Vanessa, who had become sicker, had ceased paddling altogether. If I stopped paddling to reach for sunscreen or pick up my bottle then our watercraft would drift perpendicular to the direction of the waves and the bobbing of the kayak would worsen my symptoms. We couldn’t afford for both of us in the tandem to be incapacitated. (Besides, I was determined not to hurl. DETERMINED. I hate puking so much.)

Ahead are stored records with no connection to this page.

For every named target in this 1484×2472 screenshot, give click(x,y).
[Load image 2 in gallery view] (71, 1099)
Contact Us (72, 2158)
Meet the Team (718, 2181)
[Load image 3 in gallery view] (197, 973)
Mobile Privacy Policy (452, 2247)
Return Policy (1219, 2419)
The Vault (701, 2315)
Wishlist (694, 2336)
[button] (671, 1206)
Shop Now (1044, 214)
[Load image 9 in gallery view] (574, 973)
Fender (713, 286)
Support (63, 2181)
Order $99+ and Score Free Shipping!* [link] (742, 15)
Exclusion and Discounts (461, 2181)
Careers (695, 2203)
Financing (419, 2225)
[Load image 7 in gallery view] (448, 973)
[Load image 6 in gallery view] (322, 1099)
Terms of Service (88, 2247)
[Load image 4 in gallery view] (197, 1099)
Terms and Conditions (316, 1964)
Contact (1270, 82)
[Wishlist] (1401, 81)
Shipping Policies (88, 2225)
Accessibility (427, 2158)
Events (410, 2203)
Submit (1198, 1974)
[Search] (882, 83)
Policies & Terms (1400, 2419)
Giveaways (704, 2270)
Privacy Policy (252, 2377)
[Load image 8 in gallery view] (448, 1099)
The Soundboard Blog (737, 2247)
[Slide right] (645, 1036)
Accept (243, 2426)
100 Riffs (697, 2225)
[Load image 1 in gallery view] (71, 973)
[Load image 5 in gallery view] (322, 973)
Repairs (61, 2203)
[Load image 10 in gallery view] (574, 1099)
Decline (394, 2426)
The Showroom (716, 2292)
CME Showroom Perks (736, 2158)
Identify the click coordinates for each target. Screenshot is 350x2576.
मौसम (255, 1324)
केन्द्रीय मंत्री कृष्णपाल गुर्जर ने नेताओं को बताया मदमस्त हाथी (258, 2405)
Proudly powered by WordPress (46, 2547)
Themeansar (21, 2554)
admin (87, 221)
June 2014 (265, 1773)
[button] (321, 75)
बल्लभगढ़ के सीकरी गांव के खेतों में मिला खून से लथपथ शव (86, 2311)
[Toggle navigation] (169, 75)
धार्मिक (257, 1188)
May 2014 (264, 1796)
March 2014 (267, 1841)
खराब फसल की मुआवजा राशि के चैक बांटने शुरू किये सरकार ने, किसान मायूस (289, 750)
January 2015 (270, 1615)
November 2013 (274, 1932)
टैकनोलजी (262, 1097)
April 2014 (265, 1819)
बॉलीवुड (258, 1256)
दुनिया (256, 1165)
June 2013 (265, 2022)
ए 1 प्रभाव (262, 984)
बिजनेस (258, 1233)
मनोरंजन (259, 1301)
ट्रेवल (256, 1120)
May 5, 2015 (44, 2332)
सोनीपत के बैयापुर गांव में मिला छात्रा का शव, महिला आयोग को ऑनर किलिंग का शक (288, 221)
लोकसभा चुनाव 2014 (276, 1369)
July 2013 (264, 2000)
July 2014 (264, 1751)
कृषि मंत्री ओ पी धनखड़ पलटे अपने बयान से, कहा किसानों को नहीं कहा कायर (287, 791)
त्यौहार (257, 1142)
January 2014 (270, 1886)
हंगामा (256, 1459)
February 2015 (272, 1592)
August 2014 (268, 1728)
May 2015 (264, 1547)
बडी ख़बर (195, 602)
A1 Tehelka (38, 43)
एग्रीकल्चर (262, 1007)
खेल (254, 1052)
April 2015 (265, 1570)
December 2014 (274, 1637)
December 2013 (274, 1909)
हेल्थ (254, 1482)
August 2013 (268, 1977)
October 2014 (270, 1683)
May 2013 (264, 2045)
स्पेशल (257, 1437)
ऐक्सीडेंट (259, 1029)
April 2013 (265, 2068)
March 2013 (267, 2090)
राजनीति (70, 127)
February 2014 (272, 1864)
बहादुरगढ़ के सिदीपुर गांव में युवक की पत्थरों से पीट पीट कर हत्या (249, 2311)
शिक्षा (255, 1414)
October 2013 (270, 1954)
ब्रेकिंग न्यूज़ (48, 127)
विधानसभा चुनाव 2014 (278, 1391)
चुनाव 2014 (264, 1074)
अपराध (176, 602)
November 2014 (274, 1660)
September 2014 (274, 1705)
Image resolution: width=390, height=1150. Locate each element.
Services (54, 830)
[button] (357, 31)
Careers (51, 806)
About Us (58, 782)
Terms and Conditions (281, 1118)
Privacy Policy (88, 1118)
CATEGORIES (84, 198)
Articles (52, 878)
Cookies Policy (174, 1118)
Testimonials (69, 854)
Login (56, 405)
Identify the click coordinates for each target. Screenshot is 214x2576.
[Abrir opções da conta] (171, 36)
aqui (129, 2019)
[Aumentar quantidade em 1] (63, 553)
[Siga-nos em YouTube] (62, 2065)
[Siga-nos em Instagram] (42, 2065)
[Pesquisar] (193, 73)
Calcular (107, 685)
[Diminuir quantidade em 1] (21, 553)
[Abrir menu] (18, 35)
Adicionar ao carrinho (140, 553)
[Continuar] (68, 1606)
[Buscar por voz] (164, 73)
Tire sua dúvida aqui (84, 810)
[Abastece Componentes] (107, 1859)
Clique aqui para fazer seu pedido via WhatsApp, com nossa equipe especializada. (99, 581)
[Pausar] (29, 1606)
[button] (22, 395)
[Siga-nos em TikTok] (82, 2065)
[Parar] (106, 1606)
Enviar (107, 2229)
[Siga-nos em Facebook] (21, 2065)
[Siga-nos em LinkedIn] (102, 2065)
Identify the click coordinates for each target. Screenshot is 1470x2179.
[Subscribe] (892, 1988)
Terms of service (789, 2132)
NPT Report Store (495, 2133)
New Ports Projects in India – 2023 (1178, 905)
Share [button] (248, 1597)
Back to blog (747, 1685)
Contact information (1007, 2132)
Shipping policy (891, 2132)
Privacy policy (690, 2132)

Around the back side of the lighthouse, a large white dive boat was anchored just behind it. It was present to support the event participants, and was able to contact race authorities in case of emergencies. I eyed it as we passed. (“Should we stop?” “Vanessa hadn’t even gotten to swim yet.” “Can I paddle the next 2 miles until her turn to swim?” “Can the rest of the team continue if one person has to stop?”)
Maddie grabbed onto Anton’s kayak to keep it still as Anton pulled on his neon orange swim cap and goggles as he prepared to switch out as the swimmer. Once he swung his legs over the wide and slipped into the water, Maddie climbed into the kayak, which he steadied from the water, and she put on the hat he had been wearing, a shirt to be protected from the sun, and picked up the paddle.
I wrestled the tandem kayak to travel with the waves since the course required us to double back along the north side of the buoys. As soon as the first wave rolled underneath us, my stomach lurched. Badly.
Super seas sick, Vanessa was no longer paddling. I was seconds away from throwing up the meager fluids I had ingested and doubted my ability to avoid dehydration with another 4 miles/3 hrs ahead of us while pulling a second person who’s bigger than me.
Anton and Maddie, on the other hand, were fine and ready to roll.
We needed to decide how to continue.